The treatment has been designed for implementation by non-specialist mental health practitioners, in a combined individual and group format. Like most other therapies for BPD, MBT is a long-term treatment. Indeed, the developers of MBT have argued that brief treatment, by precipitously activating patients’ attachment systems, may increase the risk of iatrogenic effects in BPD patients and interfere with the natural course of the disorder (Fonagy & Bateman, 2007).
Research on MBT
Empirical support for MBT comes from two randomized clinical trial (RCT) studies, one involving a partial hospitalization program (day treatment) and one involving outpatient treatment. Nineteen patients participated in an 18-month partial hospitalization program consisting of individual and group psychotherapy, along with as-needed medication management, and continued with a subsequent 18 month period of outpatient group MBT (Bateman & Fonagy, 1999). These patients were compared with 19 patients receiving standard psychiatric care, which involved biweekly psychiatric review, biweekly visits with a community psychiatric nurse, and as-needed hospital and day treatment admissions. Patients receiving MBT experienced significant improvement in psychiatric symptoms, including depression, and suicidal behaviour. Frequency and duration of hospital admissions were also reduced among patients receiving MBT (Bateman & Fonagy, 1999). Even more impressive are the follow-up findings, obtained eight years post-baseline (five years after the termination of all MBT service). The patients who received MBT sustained most of the gains experienced during treatment, including improvements in impulsivity and suicidality, global and interpersonal functioning, and service use (Bateman & Fonagy, 2008). Patients who received standard care continued to fare poorly and were 10 times more likely to attempt suicide post-discharge.
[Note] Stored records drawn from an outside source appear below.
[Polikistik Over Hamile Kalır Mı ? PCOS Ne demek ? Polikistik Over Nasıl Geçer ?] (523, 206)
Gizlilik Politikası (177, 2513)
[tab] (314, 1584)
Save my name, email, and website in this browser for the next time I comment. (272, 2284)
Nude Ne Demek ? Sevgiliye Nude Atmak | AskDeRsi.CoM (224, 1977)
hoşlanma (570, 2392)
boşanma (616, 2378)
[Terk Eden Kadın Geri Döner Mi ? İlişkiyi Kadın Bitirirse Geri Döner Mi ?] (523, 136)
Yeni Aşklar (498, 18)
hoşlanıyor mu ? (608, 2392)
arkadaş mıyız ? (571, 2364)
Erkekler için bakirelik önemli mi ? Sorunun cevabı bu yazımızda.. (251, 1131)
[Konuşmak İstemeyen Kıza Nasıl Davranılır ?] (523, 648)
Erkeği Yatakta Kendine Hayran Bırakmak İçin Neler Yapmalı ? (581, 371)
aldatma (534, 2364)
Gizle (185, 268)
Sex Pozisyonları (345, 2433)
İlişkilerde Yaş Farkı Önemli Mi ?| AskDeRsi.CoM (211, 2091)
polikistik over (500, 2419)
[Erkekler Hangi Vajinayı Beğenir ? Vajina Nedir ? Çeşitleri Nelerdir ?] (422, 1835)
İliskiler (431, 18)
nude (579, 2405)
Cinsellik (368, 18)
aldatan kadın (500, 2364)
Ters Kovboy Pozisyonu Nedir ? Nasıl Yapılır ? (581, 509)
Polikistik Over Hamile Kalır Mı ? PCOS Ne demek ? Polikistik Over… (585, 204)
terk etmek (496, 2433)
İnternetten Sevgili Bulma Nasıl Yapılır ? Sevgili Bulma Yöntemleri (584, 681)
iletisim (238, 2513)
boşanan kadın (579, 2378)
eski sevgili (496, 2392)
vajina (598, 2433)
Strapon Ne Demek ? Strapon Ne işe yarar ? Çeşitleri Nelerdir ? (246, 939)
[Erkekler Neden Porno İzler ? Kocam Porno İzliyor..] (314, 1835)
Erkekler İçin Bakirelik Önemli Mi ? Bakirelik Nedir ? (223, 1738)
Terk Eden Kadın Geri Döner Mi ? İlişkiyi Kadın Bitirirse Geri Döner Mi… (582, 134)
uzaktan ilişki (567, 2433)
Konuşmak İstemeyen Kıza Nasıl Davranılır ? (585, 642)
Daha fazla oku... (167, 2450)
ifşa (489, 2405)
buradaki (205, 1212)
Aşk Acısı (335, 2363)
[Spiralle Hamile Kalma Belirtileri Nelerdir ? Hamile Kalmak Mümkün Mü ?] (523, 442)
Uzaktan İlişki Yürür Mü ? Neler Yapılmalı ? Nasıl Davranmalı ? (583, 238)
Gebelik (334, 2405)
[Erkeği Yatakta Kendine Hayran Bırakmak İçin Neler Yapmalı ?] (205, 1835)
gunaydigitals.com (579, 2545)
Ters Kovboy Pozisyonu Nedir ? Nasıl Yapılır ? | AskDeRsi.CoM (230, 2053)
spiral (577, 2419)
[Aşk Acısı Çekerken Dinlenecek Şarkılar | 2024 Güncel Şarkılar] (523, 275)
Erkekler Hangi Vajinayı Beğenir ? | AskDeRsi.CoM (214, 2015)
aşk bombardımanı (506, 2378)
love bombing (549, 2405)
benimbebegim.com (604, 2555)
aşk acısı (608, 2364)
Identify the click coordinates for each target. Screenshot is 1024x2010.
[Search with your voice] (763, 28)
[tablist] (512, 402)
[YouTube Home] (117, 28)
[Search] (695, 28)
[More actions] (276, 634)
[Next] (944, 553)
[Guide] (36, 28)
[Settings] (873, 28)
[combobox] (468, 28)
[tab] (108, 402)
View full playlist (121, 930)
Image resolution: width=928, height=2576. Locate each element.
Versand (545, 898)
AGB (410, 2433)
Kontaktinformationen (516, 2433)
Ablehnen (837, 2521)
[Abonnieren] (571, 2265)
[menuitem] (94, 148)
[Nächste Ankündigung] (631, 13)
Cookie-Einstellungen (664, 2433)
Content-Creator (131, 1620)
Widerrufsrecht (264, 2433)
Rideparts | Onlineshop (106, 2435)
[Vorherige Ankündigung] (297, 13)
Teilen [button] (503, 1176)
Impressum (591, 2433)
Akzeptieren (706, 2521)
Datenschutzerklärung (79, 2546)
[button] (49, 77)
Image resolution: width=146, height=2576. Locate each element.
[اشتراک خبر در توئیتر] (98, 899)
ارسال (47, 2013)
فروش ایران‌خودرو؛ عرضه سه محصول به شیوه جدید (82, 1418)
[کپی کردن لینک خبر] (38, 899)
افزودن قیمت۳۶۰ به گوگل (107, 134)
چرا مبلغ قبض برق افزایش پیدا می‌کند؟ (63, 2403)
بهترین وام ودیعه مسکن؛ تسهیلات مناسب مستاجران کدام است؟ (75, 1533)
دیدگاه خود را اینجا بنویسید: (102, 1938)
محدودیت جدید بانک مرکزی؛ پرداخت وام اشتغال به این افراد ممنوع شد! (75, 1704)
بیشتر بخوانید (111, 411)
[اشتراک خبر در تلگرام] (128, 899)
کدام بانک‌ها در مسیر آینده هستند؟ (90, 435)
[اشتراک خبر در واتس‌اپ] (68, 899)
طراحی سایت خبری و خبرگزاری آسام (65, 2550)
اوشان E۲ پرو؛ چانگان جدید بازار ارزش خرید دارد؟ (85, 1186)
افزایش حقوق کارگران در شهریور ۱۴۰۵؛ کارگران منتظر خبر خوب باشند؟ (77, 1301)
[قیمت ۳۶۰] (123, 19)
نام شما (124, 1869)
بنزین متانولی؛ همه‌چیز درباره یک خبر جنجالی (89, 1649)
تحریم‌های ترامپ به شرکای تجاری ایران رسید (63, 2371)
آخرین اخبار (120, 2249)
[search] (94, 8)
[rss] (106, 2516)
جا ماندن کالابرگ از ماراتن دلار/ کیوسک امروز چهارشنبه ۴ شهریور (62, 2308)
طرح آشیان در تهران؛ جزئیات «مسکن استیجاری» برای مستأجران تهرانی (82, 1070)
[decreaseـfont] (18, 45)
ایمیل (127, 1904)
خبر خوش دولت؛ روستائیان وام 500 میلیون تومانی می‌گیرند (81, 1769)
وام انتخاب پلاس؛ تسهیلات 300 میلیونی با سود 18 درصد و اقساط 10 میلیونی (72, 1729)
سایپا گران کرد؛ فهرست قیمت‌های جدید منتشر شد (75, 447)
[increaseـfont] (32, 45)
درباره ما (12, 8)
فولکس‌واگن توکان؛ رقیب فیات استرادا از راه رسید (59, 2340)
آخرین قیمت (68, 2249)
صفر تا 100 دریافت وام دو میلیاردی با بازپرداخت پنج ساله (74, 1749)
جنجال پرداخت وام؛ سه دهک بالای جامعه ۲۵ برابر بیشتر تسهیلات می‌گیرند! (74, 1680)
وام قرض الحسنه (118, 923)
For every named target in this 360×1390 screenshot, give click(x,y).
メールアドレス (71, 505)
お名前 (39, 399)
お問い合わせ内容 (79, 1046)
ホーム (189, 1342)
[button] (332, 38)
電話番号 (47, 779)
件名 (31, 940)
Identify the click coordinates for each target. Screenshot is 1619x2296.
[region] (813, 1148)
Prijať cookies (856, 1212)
A larger trial (N = 134) examined community outpatient provision of MBT in weekly individual and group therapy, compared with structured clinical management offered in a similar format. Both treatments were associated with reduced suicidality, self-harm, and hospitalizations, as well as improvements in symptoms and in social functioning (Bateman & Fonagy, 2009). MBT produced superior changes in suicidality, self-harm, and symptoms. These findings provide support for a less-intensive, outpatient application of MBT. Taken together, these studies indicate that mentalization-based treatment is an efficacious treatment for BPD. Some of the particular virtues of MBT include its implementation by non-specialist practitioners, an emphasis on avoiding iatrogenic effects, and its impressive long-term outcomes.